AYOBANDUNG.ID - Cicadas tidak pernah lahir sebagai kawasan pinggiran yang tenang. Sejak awal abad ke-20, wilayah ini sudah tercatat dalam peta dan arsip kolonial sebagai simpul penting pergerakan manusia, barang, dan kekuasaan di sisi timur Kota Bandung. Letaknya yang berada di jalur utama penghubung timur–selatan menjadikan Cicadas lebih dulu ramai dibanding banyak kawasan lain yang kini dianggap “tua” di Bandung.
Jejak nama Cicadas sudah muncul dalam arsip kolonial sejak awal abad ke-20. Pada peta Bandung terbitan Inggris tahun 1945, kawasan ini tercatat sebagai wilayah strategis di tikungan Engelenweg, jalan yang kini dikenal sebagai Jalan Cikutra. Di masa itu, Cicadas diapit oleh wilayah-wilayah yang kini terdengar akrab di telinga warga Bandung Timur: Sekepondok, Lemahneundeut, Cidurian, Cimuncang, hingga Jelekong. Sungai Cibeunying menjadi batas alam yang sekaligus berfungsi sebagai penanda bahwa kawasan ini berada di ambang antara kota dan pinggiran.
Sebelum Bandung melebar seperti sekarang, Cicadas memegang peran penting sebagai gerbang kota dari arah timur. Jalur utama yang melintasinya terhubung langsung ke simpang selatan menuju Stasiun Kiaracondong. Jalan ini merupakan bagian dari Groote Postweg, jalan raya pos legendaris yang menjadi tulang punggung transportasi Pulau Jawa. Seiring waktu, namanya berubah-ubah hingga akhirnya menetap sebagai Jalan Ahmad Yani, salah satu arteri terpadat di Bandung.

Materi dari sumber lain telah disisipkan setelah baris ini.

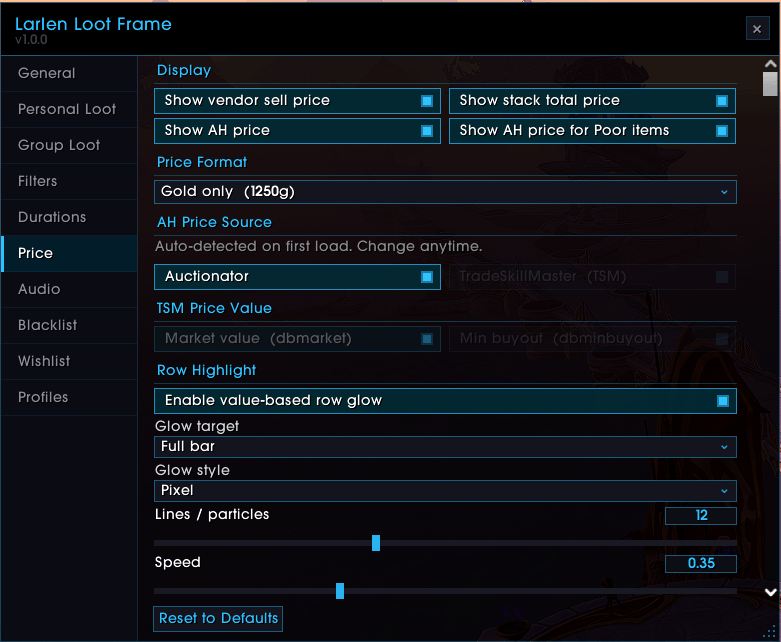Screen dimensions: 781x642
Task: Toggle Show AH price for Poor items
Action: coord(592,131)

Baca Juga: Hikayat Kiaracondong, Tujuan Urbanisasi Kaum Pekerja Zaman Baheula
Tapi, posisi strategis tidak selalu berarti reputasi baik. Pada dekade 1920-an, Cicadas dikenal sebagai kawasan yang bikin orang berpikir dua kali untuk melintas saat malam tiba. Wilayah ini sering dicap rawan, keras, dan penuh urusan yang lebih cocok diselesaikan dengan otot ketimbang musyawarah. Polisi jarang terlihat, sementara pencuri dan pemabuk justru merasa seperti tuan rumah. Cicadas pun menjadi alamat pertama yang dituju aparat setiap kali terjadi kejahatan di pusat kota.
Kendati demikian, sejarah Cicadas tidak berhenti pada label gelap itu. Memasuki pertengahan 1930-an, wajah kawasan ini mulai berubah. Pasar rakyat didirikan dan menjadi pusat ekonomi baru yang mengundang keramaian sejak pagi hingga sore. Kehadiran pasar membuat Cicadas tak lagi sekadar jalur lintasan, melainkan tujuan. Orang datang bukan hanya untuk lewat, tetapi untuk bertransaksi, berjumpa, dan membangun kehidupan.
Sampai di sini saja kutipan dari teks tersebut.